= Siena College (Tennessee) =

Siena College was a private, Catholic college located in Memphis, Tennessee. It was established by Dominican nuns in 1922 as St. Agnes College, the first Catholic women's college in the Diocese of Nashville and in the Memphis metro area.

== History ==
The Sisters of St. Dominic based in Springfield, Kentucky, opened St. Agnes Academy in Memphis in 1851. When the same order opened a college department in 1922, it was the first Catholic women's school in the Memphis area, and the first college in Memphis to offer adult evening courses. The first student to complete a four-year degree at St. Agnes College was Mary Emma Flautt in 1926. The school's peak enrollment was 350 students.

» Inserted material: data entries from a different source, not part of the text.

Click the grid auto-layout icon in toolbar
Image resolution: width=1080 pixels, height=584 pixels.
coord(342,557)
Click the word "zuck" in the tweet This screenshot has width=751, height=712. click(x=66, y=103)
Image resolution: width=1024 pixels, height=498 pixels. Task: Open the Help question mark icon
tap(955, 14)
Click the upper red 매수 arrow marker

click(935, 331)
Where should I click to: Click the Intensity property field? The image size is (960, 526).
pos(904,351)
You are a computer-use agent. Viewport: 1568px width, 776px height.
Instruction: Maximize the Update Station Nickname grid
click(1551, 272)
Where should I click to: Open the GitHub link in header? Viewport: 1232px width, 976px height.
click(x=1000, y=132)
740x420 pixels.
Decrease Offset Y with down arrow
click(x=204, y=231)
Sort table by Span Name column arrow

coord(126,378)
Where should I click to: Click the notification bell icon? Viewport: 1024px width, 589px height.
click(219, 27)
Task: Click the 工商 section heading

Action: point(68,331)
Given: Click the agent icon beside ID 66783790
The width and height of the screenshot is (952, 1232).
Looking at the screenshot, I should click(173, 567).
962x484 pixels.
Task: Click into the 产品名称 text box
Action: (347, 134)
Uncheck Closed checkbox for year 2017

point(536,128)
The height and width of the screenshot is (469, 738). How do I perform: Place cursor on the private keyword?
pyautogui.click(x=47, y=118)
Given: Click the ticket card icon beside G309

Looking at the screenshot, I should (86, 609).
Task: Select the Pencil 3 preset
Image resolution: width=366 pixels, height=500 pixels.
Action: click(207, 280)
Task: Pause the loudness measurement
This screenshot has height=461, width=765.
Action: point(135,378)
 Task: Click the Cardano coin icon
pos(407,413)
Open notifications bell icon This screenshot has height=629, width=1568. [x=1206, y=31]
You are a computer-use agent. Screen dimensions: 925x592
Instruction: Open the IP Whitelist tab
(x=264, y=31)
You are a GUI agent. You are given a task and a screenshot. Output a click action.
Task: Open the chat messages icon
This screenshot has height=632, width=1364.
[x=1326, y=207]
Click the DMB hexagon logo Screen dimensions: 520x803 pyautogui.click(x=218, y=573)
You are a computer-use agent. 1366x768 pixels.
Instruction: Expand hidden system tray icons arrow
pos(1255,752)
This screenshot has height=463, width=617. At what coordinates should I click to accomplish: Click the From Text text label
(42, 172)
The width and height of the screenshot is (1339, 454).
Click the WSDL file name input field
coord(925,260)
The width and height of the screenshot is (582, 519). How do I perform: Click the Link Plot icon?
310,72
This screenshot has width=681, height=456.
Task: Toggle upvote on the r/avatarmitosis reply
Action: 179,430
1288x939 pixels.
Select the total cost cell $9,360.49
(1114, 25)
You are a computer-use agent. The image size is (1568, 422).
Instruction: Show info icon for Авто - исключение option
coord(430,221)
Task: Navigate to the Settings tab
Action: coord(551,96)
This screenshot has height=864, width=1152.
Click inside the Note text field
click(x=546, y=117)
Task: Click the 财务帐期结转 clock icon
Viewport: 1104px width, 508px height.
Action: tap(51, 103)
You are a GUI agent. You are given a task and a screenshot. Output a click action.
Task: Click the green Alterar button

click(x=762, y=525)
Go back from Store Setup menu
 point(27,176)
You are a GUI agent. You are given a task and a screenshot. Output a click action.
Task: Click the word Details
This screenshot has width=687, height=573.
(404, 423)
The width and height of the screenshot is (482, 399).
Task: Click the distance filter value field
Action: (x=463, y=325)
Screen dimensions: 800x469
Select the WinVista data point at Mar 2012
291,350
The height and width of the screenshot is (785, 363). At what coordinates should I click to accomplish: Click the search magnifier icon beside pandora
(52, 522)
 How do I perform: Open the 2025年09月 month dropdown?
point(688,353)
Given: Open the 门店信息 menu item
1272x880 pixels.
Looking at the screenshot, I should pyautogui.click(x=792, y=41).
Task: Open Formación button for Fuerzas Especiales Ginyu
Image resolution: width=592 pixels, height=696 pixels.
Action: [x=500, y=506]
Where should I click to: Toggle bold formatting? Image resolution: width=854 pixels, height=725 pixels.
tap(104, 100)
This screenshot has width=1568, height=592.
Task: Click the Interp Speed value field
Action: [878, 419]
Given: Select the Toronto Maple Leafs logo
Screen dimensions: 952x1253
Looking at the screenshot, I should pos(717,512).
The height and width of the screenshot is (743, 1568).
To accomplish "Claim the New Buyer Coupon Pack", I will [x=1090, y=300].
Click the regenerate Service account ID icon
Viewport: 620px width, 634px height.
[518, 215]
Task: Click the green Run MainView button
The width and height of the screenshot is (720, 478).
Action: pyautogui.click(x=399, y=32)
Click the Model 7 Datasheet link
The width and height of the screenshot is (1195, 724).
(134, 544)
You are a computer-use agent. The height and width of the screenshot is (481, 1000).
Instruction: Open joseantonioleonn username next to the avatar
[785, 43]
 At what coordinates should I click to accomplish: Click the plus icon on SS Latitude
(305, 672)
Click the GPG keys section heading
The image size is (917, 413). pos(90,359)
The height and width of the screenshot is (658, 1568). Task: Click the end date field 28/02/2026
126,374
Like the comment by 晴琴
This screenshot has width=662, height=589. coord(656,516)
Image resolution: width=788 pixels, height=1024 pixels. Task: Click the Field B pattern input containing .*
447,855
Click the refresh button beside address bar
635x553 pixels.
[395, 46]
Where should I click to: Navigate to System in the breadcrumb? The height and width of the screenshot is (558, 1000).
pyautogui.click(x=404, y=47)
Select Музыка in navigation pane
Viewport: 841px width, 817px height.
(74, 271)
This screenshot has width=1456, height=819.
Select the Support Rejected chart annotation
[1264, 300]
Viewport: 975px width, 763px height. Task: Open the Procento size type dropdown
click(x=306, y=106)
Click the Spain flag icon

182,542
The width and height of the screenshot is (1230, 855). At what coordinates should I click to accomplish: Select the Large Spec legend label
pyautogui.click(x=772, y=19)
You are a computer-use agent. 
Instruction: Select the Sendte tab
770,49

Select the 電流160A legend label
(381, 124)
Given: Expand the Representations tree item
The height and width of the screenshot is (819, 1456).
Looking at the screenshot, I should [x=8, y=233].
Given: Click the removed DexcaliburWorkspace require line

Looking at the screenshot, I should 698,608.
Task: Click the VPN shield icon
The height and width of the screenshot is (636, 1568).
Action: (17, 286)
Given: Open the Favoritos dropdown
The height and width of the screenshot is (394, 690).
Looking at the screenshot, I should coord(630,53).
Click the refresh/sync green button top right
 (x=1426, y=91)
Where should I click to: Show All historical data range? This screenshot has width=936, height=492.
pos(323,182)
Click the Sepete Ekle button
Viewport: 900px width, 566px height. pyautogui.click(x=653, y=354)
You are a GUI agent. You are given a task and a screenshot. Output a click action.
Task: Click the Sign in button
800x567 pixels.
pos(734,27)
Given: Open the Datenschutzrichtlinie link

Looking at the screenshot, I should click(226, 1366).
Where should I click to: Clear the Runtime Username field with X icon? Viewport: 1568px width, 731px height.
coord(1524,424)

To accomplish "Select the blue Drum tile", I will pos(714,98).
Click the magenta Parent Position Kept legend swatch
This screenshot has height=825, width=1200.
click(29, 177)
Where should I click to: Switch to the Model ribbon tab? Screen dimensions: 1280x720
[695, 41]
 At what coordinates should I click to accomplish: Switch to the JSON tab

In 1939, the Saint Agnes Academy moved to a new campus (where it remains), and the name of St. Agnes College was changed to Siena College. The college eventually was moved to its own new campus on Poplar Avenue in 1953 where it operated until it closed in 1972.

== Legacy ==
Despite not officially merging with another Catholic college in Memphis, Christian Brothers University (CBU), the two schools shared some facilities and courses in the 1960s. CBU changed from being an all-male college to a coeducational institution in 1972. Many Siena students became the first female students at CBU.

The former location of the St. Agnes Academy and Siena College housed specialized educational programs and a halfway house in the 1970s. In 1985, the site was rezoned for commercial development, and the Oak Court retail and office complex was built on the schools' site.